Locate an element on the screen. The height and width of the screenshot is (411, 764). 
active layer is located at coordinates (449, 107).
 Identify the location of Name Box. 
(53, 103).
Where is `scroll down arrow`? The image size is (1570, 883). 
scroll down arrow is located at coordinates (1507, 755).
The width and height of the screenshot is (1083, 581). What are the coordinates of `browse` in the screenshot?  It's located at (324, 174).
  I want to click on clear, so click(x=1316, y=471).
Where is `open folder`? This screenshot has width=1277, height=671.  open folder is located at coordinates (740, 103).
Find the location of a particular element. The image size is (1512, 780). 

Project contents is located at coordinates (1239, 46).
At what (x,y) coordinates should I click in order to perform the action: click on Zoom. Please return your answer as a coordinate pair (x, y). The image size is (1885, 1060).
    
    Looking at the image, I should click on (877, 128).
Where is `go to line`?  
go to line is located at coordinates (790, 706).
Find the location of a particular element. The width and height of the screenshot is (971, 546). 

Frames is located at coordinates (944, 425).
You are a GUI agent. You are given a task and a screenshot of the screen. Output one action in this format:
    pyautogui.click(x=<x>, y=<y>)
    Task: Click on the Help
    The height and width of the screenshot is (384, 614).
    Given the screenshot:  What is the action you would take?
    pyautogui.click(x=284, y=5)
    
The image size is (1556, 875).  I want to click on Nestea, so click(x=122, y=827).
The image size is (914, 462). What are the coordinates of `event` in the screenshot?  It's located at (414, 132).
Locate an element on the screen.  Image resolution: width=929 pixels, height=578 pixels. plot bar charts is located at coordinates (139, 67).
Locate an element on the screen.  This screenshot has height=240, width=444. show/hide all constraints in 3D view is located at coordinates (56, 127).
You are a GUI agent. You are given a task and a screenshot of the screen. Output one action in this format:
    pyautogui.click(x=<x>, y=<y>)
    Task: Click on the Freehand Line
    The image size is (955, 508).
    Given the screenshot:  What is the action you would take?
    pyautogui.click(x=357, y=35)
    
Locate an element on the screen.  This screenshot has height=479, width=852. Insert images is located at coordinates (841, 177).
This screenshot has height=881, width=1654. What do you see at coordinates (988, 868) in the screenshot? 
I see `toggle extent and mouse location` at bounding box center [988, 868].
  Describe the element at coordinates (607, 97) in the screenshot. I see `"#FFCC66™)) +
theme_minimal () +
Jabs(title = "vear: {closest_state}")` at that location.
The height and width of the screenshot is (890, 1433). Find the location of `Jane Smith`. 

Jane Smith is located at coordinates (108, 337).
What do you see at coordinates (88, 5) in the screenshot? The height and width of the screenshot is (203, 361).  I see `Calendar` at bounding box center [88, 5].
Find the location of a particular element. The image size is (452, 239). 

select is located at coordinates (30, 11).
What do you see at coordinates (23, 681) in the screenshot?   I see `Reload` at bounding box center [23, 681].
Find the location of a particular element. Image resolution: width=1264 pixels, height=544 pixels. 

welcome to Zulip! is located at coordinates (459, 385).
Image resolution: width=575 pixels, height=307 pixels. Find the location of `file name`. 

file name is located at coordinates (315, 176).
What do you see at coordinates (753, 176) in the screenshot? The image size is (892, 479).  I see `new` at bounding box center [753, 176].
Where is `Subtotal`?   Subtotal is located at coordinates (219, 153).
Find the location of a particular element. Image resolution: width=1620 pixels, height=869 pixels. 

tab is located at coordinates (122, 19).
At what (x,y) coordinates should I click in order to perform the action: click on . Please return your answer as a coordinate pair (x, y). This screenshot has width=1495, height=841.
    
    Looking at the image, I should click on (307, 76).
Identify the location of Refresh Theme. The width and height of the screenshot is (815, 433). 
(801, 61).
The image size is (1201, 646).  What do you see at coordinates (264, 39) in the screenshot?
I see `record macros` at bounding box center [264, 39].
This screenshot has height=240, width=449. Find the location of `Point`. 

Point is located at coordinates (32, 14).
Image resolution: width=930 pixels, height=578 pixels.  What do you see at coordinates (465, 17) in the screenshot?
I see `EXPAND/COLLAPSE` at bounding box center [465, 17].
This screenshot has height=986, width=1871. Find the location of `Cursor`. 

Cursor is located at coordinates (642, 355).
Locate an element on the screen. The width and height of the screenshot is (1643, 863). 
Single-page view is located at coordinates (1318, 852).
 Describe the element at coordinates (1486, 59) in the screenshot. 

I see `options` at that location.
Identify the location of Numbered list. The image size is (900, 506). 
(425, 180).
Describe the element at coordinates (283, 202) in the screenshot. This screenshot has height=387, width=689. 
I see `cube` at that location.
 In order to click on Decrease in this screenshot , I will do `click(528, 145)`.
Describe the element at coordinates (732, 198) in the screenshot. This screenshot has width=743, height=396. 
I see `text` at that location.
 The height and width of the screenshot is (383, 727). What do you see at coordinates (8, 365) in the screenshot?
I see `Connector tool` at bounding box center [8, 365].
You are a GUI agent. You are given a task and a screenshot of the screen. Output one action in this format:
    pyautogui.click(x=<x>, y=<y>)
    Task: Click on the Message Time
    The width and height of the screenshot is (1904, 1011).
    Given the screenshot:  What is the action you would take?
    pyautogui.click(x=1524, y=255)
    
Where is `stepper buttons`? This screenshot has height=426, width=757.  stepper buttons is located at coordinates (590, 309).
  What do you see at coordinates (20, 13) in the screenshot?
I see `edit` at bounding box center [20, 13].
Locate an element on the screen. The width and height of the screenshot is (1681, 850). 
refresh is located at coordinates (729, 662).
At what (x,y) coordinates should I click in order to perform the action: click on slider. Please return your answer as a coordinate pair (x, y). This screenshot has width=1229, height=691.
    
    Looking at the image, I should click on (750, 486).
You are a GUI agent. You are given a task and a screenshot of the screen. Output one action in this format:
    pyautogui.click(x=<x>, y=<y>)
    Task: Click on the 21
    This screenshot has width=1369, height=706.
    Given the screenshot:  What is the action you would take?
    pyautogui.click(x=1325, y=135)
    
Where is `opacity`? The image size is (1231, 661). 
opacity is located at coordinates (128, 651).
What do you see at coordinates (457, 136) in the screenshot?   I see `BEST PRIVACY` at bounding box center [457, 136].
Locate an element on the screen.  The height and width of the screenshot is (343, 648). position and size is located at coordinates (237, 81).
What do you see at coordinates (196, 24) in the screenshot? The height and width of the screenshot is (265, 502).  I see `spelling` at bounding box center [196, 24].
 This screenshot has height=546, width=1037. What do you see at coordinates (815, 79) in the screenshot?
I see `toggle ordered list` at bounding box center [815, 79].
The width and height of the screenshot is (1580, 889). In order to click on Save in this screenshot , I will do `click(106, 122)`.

———

- GIVEN INSTRUCTION
Rewrite all of the items above as a JSON list of strings, one string for each line, leaving out blank lines.

- THE COMPLETED TASK
[
  "Locate an element on the screen. The height and width of the screenshot is (411, 764). ",
  "active layer is located at coordinates (449, 107).",
  " Identify the location of Name Box. ",
  "(53, 103).",
  "Where is `scroll down arrow`? The image size is (1570, 883). ",
  "scroll down arrow is located at coordinates (1507, 755).",
  "The width and height of the screenshot is (1083, 581). What are the coordinates of `browse` in the screenshot?  It's located at (324, 174).",
  "  I want to click on clear, so click(x=1316, y=471).",
  "Where is `open folder`? This screenshot has width=1277, height=671.  open folder is located at coordinates (740, 103).",
  "Find the location of a particular element. The image size is (1512, 780). ",
  "Project contents is located at coordinates (1239, 46).",
  "At what (x,y) coordinates should I click in order to perform the action: click on Zoom. Please return your answer as a coordinate pair (x, y). The image size is (1885, 1060).",
  "    Looking at the image, I should click on (877, 128).",
  "Where is `go to line`?  ",
  "go to line is located at coordinates (790, 706).",
  "Find the location of a particular element. The width and height of the screenshot is (971, 546). ",
  "Frames is located at coordinates (944, 425).",
  "You are a GUI agent. You are given a task and a screenshot of the screen. Output one action in this format:",
  "    pyautogui.click(x=<x>, y=<y>)",
  "    Task: Click on the Help",
  "    The height and width of the screenshot is (384, 614).",
  "    Given the screenshot:  What is the action you would take?",
  "    pyautogui.click(x=284, y=5)",
  "The image size is (1556, 875).  I want to click on Nestea, so click(x=122, y=827).",
  "The image size is (914, 462). What are the coordinates of `event` in the screenshot?  It's located at (414, 132).",
  "Locate an element on the screen.  Image resolution: width=929 pixels, height=578 pixels. plot bar charts is located at coordinates (139, 67).",
  "Locate an element on the screen.  This screenshot has height=240, width=444. show/hide all constraints in 3D view is located at coordinates (56, 127).",
  "You are a GUI agent. You are given a task and a screenshot of the screen. Output one action in this format:",
  "    pyautogui.click(x=<x>, y=<y>)",
  "    Task: Click on the Freehand Line",
  "    The image size is (955, 508).",
  "    Given the screenshot:  What is the action you would take?",
  "    pyautogui.click(x=357, y=35)",
  "Locate an element on the screen.  This screenshot has height=479, width=852. Insert images is located at coordinates (841, 177).",
  "This screenshot has height=881, width=1654. What do you see at coordinates (988, 868) in the screenshot? ",
  "I see `toggle extent and mouse location` at bounding box center [988, 868].",
  "  Describe the element at coordinates (607, 97) in the screenshot. I see `\"#FFCC66™)) +",
  "theme_minimal () +",
  "Jabs(title = \"vear: {closest_state}\")` at that location.",
  "The height and width of the screenshot is (890, 1433). Find the location of `Jane Smith`. ",
  "Jane Smith is located at coordinates (108, 337).",
  "What do you see at coordinates (88, 5) in the screenshot? The height and width of the screenshot is (203, 361).  I see `Calendar` at bounding box center [88, 5].",
  "Find the location of a particular element. The image size is (452, 239). ",
  "select is located at coordinates (30, 11).",
  "What do you see at coordinates (23, 681) in the screenshot?   I see `Reload` at bounding box center [23, 681].",
  "Find the location of a particular element. Image resolution: width=1264 pixels, height=544 pixels. ",
  "welcome to Zulip! is located at coordinates (459, 385).",
  "Image resolution: width=575 pixels, height=307 pixels. Find the location of `file name`. ",
  "file name is located at coordinates (315, 176).",
  "What do you see at coordinates (753, 176) in the screenshot? The image size is (892, 479).  I see `new` at bounding box center [753, 176].",
  "Where is `Subtotal`?   Subtotal is located at coordinates (219, 153).",
  "Find the location of a particular element. Image resolution: width=1620 pixels, height=869 pixels. ",
  "tab is located at coordinates (122, 19).",
  "At what (x,y) coordinates should I click in order to perform the action: click on . Please return your answer as a coordinate pair (x, y). This screenshot has width=1495, height=841.",
  "    Looking at the image, I should click on (307, 76).",
  "Identify the location of Refresh Theme. The width and height of the screenshot is (815, 433). ",
  "(801, 61).",
  "The image size is (1201, 646).  What do you see at coordinates (264, 39) in the screenshot?",
  "I see `record macros` at bounding box center [264, 39].",
  "This screenshot has height=240, width=449. Find the location of `Point`. ",
  "Point is located at coordinates (32, 14).",
  "Image resolution: width=930 pixels, height=578 pixels.  What do you see at coordinates (465, 17) in the screenshot?",
  "I see `EXPAND/COLLAPSE` at bounding box center [465, 17].",
  "This screenshot has height=986, width=1871. Find the location of `Cursor`. ",
  "Cursor is located at coordinates (642, 355).",
  "Locate an element on the screen. The width and height of the screenshot is (1643, 863). ",
  "Single-page view is located at coordinates (1318, 852).",
  " Describe the element at coordinates (1486, 59) in the screenshot. ",
  "I see `options` at that location.",
  "Identify the location of Numbered list. The image size is (900, 506). ",
  "(425, 180).",
  "Describe the element at coordinates (283, 202) in the screenshot. This screenshot has height=387, width=689. ",
  "I see `cube` at that location.",
  " In order to click on Decrease in this screenshot , I will do `click(528, 145)`.",
  "Describe the element at coordinates (732, 198) in the screenshot. This screenshot has width=743, height=396. ",
  "I see `text` at that location.",
  " The height and width of the screenshot is (383, 727). What do you see at coordinates (8, 365) in the screenshot?",
  "I see `Connector tool` at bounding box center [8, 365].",
  "You are a GUI agent. You are given a task and a screenshot of the screen. Output one action in this format:",
  "    pyautogui.click(x=<x>, y=<y>)",
  "    Task: Click on the Message Time",
  "    The width and height of the screenshot is (1904, 1011).",
  "    Given the screenshot:  What is the action you would take?",
  "    pyautogui.click(x=1524, y=255)",
  "Where is `stepper buttons`? This screenshot has height=426, width=757.  stepper buttons is located at coordinates (590, 309).",
  "  What do you see at coordinates (20, 13) in the screenshot?",
  "I see `edit` at bounding box center [20, 13].",
  "Locate an element on the screen. The width and height of the screenshot is (1681, 850). ",
  "refresh is located at coordinates (729, 662).",
  "At what (x,y) coordinates should I click in order to perform the action: click on slider. Please return your answer as a coordinate pair (x, y). This screenshot has width=1229, height=691.",
  "    Looking at the image, I should click on (750, 486).",
  "You are a GUI agent. You are given a task and a screenshot of the screen. Output one action in this format:",
  "    pyautogui.click(x=<x>, y=<y>)",
  "    Task: Click on the 21",
  "    This screenshot has width=1369, height=706.",
  "    Given the screenshot:  What is the action you would take?",
  "    pyautogui.click(x=1325, y=135)",
  "Where is `opacity`? The image size is (1231, 661). ",
  "opacity is located at coordinates (128, 651).",
  "What do you see at coordinates (457, 136) in the screenshot?   I see `BEST PRIVACY` at bounding box center [457, 136].",
  "Locate an element on the screen.  The height and width of the screenshot is (343, 648). position and size is located at coordinates (237, 81).",
  "What do you see at coordinates (196, 24) in the screenshot? The height and width of the screenshot is (265, 502).  I see `spelling` at bounding box center [196, 24].",
  " This screenshot has height=546, width=1037. What do you see at coordinates (815, 79) in the screenshot?",
  "I see `toggle ordered list` at bounding box center [815, 79].",
  "The width and height of the screenshot is (1580, 889). In order to click on Save in this screenshot , I will do `click(106, 122)`."
]